HelpMe · May 23, 2019, 9:01am

This is my whole neural network, sample VAE code from pytorch.

class VAE(nn.Module):

def __init__(self):
    super(VAE, self).__init__()
    self.fc1 = nn.Linear(784, 400)
    self.fc21 = nn.Linear(400, 20)
    self.fc22 = nn.Linear(400, 20)
    self.fc3 = nn.Linear(20, 400)
    self.fc4 = nn.Linear(400, 784)

def encode(self, x):
    h1 = F.relu(self.fc1(x))
    return self.fc21(h1), self.fc22(h1)

def reparameterize(self, mu, logvar):
    std = torch.exp(0.5*logvar)
    eps = torch.randn_like(std)
    return mu + eps*std

def decode(self, z):
    h3 = F.relu(self.fc3(z))
    return torch.sigmoid(self.fc4(h3))

def forward(self, x):
    mu, logvar = self.encode(x.view(-1, 784))
    z = self.reparameterize(mu, logvar)
    return self.decode(z), mu, logvar

and what I want to do is checking all the gradient of fc1. Since it is a Linear(784,400) layer, I hoped that this has 128(batch size)-784-400 elements.

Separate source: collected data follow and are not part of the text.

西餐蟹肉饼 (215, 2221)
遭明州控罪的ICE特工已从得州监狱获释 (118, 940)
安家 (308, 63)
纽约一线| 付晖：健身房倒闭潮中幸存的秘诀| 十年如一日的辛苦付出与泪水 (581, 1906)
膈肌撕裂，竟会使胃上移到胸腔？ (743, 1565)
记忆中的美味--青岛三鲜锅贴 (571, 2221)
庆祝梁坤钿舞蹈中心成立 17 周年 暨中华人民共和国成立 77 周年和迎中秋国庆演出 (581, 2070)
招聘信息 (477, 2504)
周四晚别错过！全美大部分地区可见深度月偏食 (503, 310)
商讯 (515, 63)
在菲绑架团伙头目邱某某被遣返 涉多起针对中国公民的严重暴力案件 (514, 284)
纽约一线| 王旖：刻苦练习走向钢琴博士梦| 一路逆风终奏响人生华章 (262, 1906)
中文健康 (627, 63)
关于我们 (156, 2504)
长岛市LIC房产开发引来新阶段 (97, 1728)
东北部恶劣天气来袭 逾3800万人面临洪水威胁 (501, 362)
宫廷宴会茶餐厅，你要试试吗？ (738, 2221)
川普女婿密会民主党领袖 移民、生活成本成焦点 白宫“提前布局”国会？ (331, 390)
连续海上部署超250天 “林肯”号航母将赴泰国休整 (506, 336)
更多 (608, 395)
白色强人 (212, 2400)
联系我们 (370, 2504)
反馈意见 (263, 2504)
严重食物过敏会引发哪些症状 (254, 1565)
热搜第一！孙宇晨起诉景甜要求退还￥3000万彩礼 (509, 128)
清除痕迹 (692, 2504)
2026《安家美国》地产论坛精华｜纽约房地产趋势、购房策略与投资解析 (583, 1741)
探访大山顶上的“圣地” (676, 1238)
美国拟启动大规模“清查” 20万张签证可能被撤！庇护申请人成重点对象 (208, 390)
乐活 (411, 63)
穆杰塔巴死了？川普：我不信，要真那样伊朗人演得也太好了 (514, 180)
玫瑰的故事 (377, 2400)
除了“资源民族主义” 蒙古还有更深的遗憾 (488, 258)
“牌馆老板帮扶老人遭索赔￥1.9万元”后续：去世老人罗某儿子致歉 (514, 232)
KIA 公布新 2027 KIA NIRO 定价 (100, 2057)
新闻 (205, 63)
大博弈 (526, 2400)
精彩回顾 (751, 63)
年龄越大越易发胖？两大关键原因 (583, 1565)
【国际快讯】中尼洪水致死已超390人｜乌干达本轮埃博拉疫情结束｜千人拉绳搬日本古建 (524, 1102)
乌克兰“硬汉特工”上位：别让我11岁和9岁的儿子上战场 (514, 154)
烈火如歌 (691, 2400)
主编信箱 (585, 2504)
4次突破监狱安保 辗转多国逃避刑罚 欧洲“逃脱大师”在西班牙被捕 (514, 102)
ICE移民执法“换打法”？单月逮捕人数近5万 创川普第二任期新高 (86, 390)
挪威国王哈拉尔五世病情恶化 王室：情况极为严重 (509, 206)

I used my register_backward_hook(printsize) to check it.

def printsize(self,grad_input,grad_output):
    print('Inside '+ self.__class__.__name__+ ' backward')
    print('grad_input : ', type(grad_input))
    print('grad_input[0] : ', type(grad_input[0]))
    print('grad_output : ', type(grad_output))
    print('grad_output[0] : ', type(grad_output[0]))
    print('grad_input size : ', grad_input[0].size())
    print('grad_output size : ', grad_output[0].size())

It turns out that grad_input size is 400, and grad_output size is 128*400.
How can I check the gradient of 784-400 elements?
It seems like my understanding of register_hook is wrong…

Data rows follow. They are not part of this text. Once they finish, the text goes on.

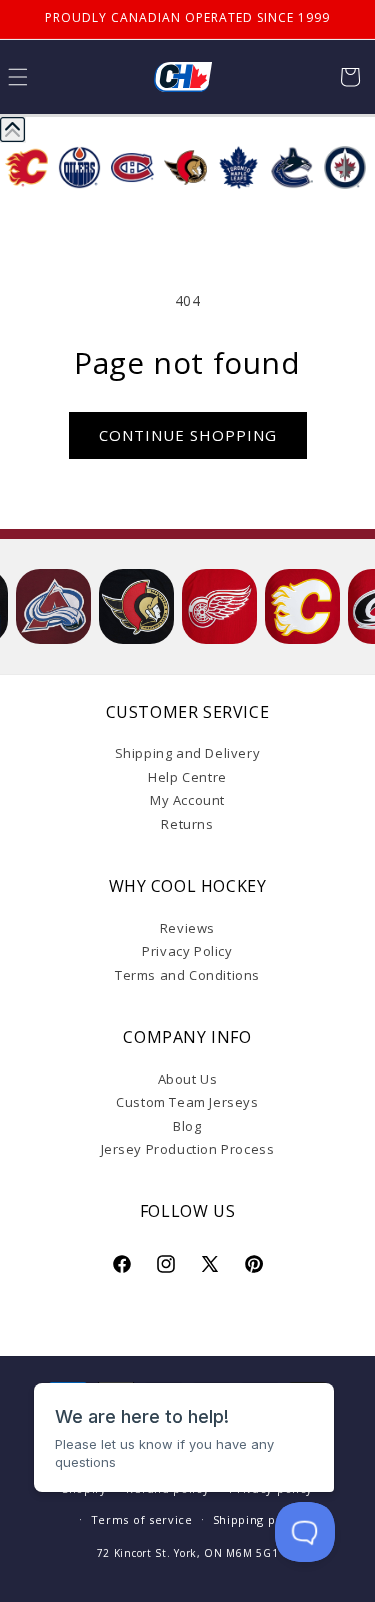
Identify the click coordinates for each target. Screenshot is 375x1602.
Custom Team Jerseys (187, 1102)
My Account (187, 800)
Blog (187, 1126)
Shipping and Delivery (188, 753)
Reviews (187, 928)
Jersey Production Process (188, 1149)
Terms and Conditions (187, 975)
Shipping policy (259, 1519)
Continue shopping (188, 435)
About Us (188, 1079)
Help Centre (187, 777)
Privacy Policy (187, 951)
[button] (350, 77)
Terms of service (142, 1519)
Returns (187, 824)
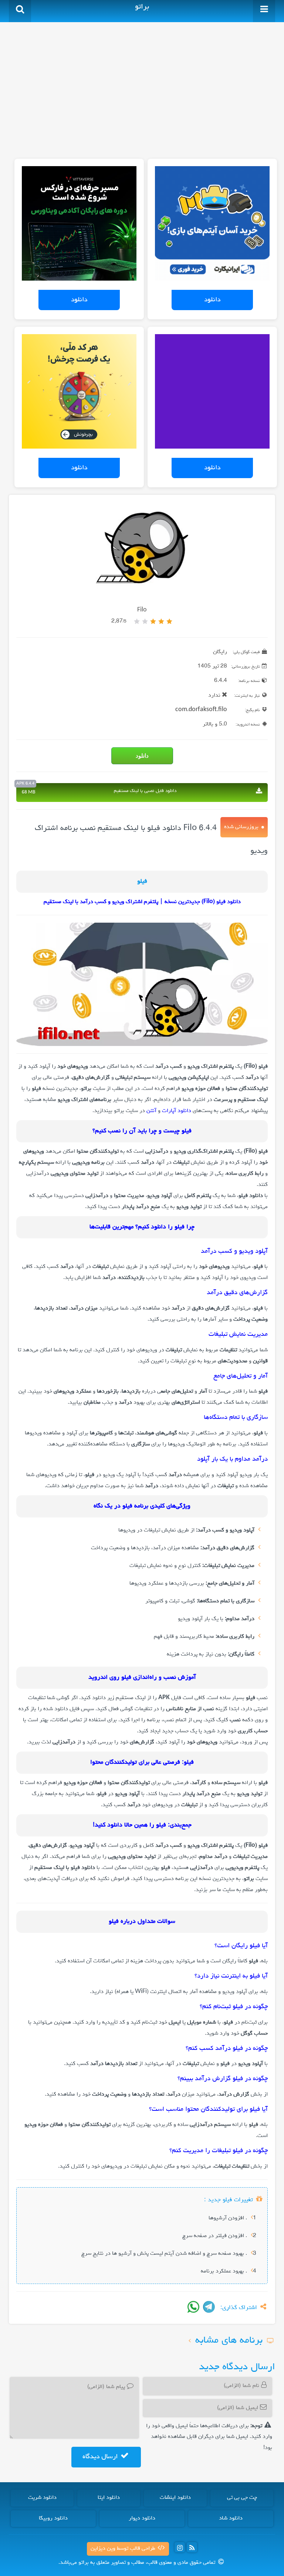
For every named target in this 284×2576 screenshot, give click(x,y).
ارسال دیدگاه (100, 2457)
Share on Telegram (209, 2307)
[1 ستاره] (169, 621)
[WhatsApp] (193, 2307)
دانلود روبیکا (53, 2518)
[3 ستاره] (153, 621)
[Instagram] (180, 2547)
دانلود (212, 300)
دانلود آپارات (176, 1111)
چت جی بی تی (242, 2497)
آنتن (151, 1111)
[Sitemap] (192, 2547)
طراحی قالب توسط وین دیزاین (124, 2548)
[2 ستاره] (161, 621)
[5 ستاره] (137, 621)
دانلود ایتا (109, 2497)
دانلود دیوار (142, 2518)
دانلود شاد (231, 2518)
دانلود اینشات (175, 2497)
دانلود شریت (42, 2497)
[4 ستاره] (145, 621)
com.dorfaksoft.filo (201, 710)
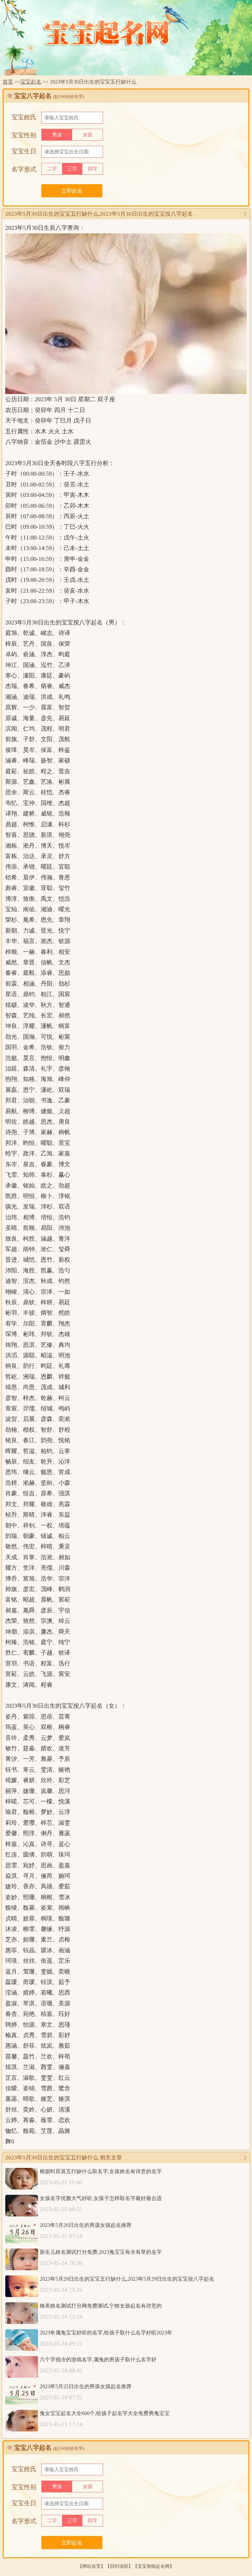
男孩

By the way, I want to quote my code properly… it is very ugly now… It would be great if anyone teaches me how to fix this topic…

MariosOreo · May 24, 2019, 3:08am

You should check the gradient of the weight of a layer by your_model_name.layer_name.weight.grad. If you access the gradient by backward_hook, it will only access the gradient w.r.t. input and ouput (as you have observed).